STATED PROBLEM: Pick out each line below that contains the word "Locate", and copy every one of them.
%%
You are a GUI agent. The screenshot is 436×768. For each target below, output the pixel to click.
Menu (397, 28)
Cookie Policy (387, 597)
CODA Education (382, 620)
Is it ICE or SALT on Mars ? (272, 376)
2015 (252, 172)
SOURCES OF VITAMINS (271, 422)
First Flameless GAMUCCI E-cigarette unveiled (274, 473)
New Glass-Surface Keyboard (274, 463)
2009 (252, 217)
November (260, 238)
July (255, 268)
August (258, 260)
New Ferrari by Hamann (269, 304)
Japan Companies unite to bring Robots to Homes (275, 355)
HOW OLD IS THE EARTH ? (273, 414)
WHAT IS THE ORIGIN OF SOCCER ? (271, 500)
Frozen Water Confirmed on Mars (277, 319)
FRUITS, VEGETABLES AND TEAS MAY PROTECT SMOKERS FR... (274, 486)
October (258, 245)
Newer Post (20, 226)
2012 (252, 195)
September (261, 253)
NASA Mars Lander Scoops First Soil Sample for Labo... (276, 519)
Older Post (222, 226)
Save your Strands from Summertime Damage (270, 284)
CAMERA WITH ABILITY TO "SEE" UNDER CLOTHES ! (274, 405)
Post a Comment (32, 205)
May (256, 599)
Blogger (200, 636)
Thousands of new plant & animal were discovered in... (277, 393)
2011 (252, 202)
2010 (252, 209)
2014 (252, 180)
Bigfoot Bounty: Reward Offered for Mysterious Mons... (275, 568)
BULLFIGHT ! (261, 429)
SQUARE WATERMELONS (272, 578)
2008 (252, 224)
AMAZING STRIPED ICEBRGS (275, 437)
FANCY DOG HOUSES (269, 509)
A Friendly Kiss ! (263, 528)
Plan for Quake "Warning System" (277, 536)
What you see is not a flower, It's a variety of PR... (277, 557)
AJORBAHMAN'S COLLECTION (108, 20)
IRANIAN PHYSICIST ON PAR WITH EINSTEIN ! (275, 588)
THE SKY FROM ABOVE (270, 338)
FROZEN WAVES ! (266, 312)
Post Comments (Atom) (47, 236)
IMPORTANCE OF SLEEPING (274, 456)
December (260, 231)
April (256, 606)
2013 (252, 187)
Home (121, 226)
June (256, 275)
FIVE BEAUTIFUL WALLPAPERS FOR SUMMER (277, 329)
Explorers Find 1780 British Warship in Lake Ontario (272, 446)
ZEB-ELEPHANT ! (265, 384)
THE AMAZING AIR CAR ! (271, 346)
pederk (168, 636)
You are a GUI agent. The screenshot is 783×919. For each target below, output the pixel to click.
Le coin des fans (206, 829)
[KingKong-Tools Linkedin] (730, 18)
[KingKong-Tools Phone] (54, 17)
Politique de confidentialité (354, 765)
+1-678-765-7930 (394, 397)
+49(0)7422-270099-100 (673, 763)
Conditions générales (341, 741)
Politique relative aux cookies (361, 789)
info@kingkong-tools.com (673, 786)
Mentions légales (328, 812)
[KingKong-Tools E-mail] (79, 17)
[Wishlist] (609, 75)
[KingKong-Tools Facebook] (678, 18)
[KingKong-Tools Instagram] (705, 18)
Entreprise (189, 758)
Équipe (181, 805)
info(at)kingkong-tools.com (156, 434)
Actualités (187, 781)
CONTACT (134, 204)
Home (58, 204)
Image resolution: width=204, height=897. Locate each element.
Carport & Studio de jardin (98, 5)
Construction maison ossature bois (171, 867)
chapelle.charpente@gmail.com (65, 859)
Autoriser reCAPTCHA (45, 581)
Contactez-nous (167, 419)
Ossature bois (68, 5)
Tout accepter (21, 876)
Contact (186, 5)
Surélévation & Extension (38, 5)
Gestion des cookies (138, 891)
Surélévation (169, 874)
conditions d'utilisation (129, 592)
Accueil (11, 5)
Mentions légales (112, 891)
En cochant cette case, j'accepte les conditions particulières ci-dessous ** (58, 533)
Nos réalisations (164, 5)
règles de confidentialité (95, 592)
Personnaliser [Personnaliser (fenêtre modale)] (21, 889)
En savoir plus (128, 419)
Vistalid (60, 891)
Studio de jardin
%%
%%
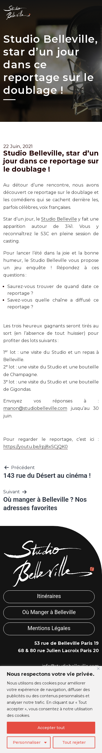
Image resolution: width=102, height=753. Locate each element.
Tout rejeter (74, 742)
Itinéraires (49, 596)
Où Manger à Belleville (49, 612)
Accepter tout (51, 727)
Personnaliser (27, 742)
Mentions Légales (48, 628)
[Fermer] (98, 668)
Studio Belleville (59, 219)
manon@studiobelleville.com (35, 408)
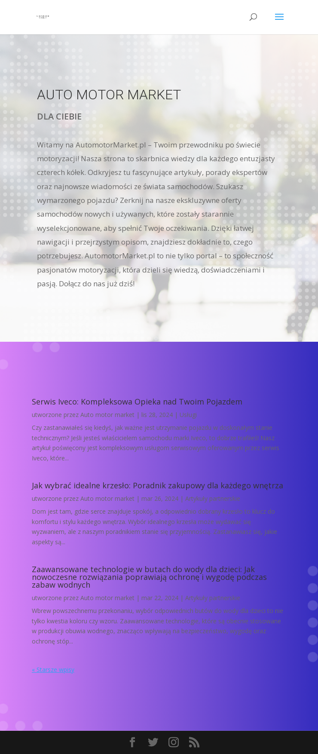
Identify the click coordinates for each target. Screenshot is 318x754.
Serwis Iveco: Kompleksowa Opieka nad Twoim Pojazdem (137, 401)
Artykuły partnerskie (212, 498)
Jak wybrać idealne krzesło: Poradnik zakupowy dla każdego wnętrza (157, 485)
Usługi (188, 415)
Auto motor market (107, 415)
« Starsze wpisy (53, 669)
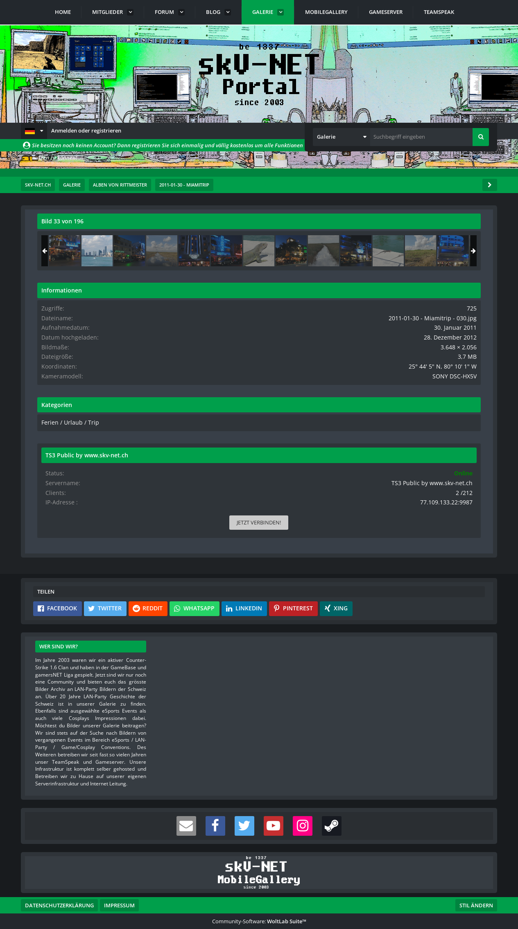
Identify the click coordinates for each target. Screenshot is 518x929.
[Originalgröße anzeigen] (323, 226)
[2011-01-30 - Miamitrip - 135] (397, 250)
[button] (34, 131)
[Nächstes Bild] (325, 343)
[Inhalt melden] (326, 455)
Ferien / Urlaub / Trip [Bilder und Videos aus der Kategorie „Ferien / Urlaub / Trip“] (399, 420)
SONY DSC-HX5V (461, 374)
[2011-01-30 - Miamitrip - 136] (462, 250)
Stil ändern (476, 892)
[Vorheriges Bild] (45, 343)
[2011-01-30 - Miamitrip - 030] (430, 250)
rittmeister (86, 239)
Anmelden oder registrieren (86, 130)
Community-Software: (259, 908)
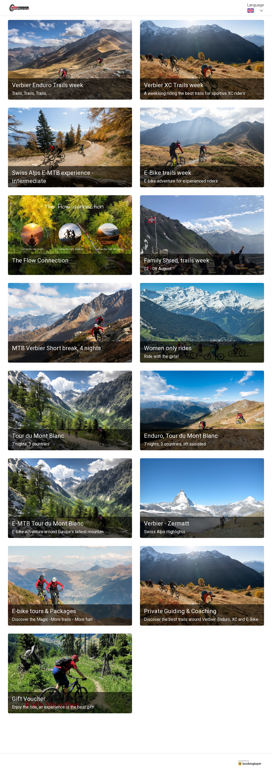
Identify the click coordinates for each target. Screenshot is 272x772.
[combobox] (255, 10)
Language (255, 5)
%%
%%
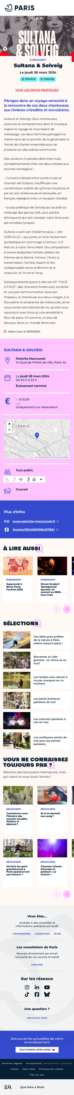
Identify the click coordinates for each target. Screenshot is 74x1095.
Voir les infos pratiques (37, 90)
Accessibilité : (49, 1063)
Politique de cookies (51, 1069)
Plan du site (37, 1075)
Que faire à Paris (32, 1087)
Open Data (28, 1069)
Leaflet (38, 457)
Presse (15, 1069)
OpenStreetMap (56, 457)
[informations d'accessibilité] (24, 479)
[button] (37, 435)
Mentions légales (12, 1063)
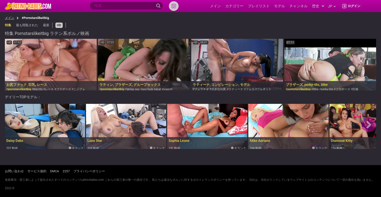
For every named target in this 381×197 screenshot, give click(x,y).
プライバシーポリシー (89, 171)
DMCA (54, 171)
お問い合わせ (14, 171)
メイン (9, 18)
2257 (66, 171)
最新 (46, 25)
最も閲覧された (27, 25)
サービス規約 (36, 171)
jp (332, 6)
%%
RESULT OF THIS EXERCISE:
Image resolution: width=204, height=897. Locate each element.
Image resolution: width=102, height=753. Locate each element.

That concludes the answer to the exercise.